Fearlessness is the gateway to success. One should therefore shun all kinds of fear.
~ Rig Veda
Last time we covered a general list of activities your tax specialist does year round, and we promised you more detailed information on items that may be of interest to you. As always, please don’t hesitate to speak with us if you have any questions about your specific individual or business tax situation.
About Tax Planning
Tax planning and projections are a value-added service that few accounting firms offer to the general public. This unique service involves a deep understanding of taxation, business, finance, accounting, and how to conduct in-depth research. Tax planning services vary greatly, and can be performed for individuals and businesses alike.
Projecting Taxable Income
One aspect of the tax planning service is to project the taxpayers’ taxable income for the current year.

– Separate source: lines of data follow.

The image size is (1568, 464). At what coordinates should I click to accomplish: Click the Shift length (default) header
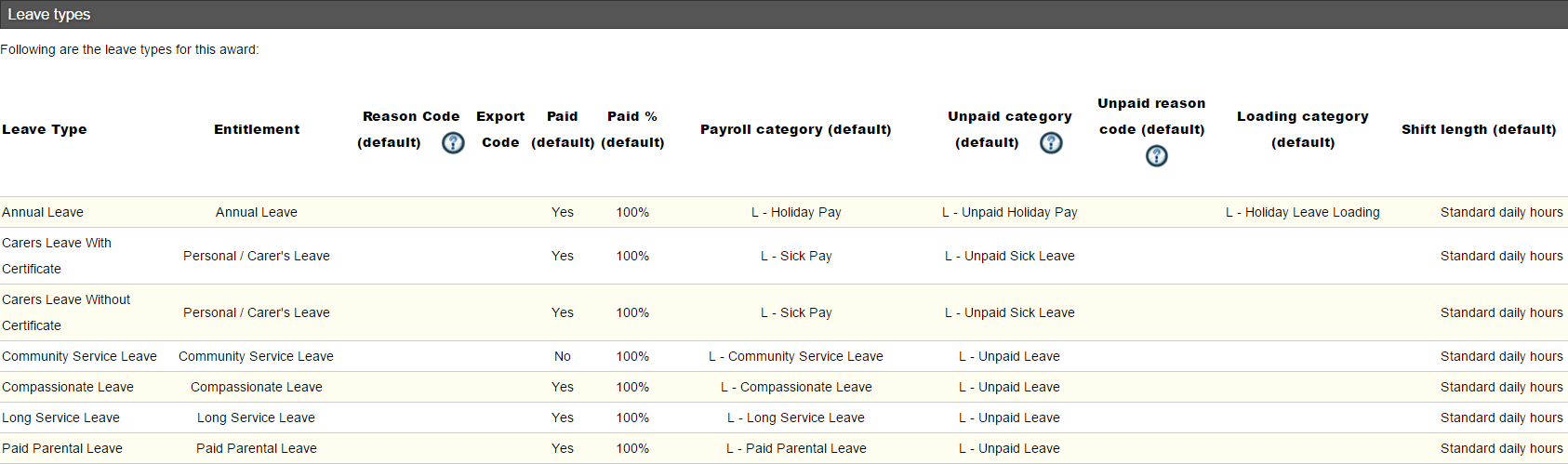point(1479,129)
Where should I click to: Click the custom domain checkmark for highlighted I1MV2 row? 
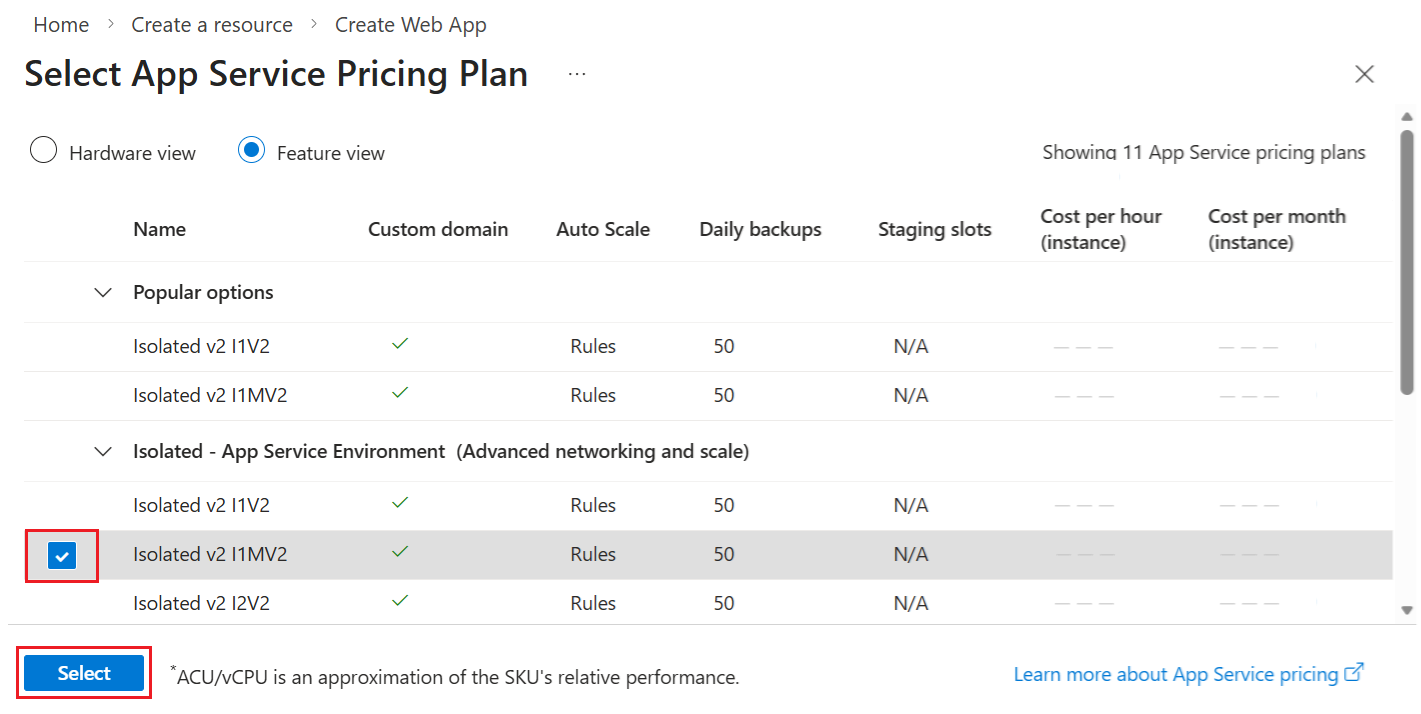click(x=399, y=551)
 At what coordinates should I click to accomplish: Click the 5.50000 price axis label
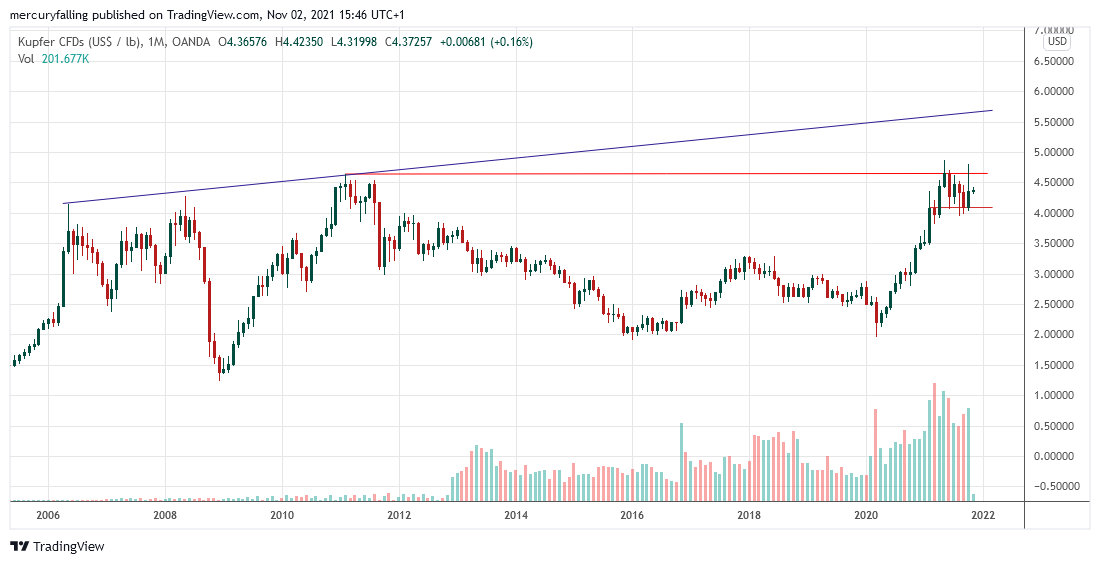(1061, 122)
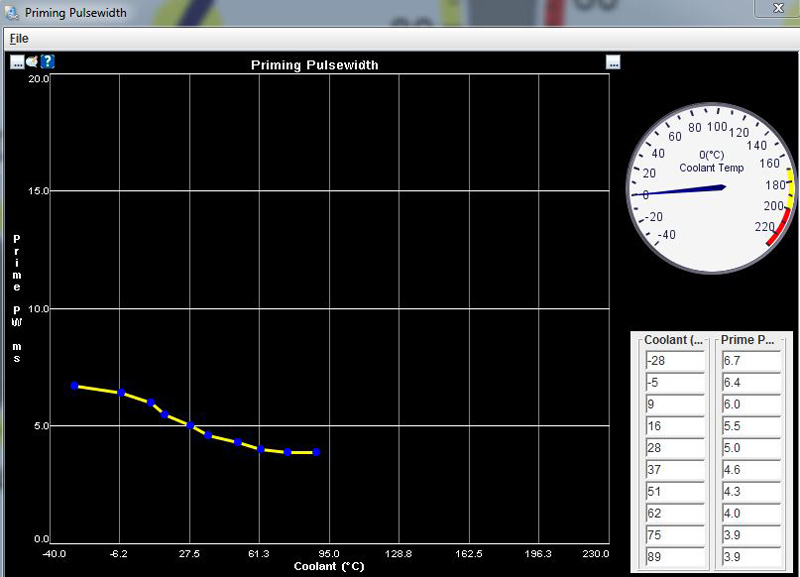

For those with salaries, that means forecasting year-end pay slips and projecting W2 forms for one or more employers. This is easier said than done, once you throw in the tax preference items like 401K’s, IRA’s, HSA’s, FSA’s and a whole entourage of fringe benefits. These items are all treated differently, and each one comes with its own set of limitations, calculations, savings, and applications.
For the self-employed, it means creating a projected profit and loss statement to gauge the amount of net income.
Other examples of income projection can include:
- Reviewing the plans for a sale of a primary residence or rental/investment property
- Liquidating stock holdings or consulting on portfolio interest and dividends to be earned
- Early or timely retirement distributions
Calculating Tax Implications when Switching Jobs
Another good opportunity for tax planning is when your job situation changes. It can produce a variety of tax implications, which a tax plan can address.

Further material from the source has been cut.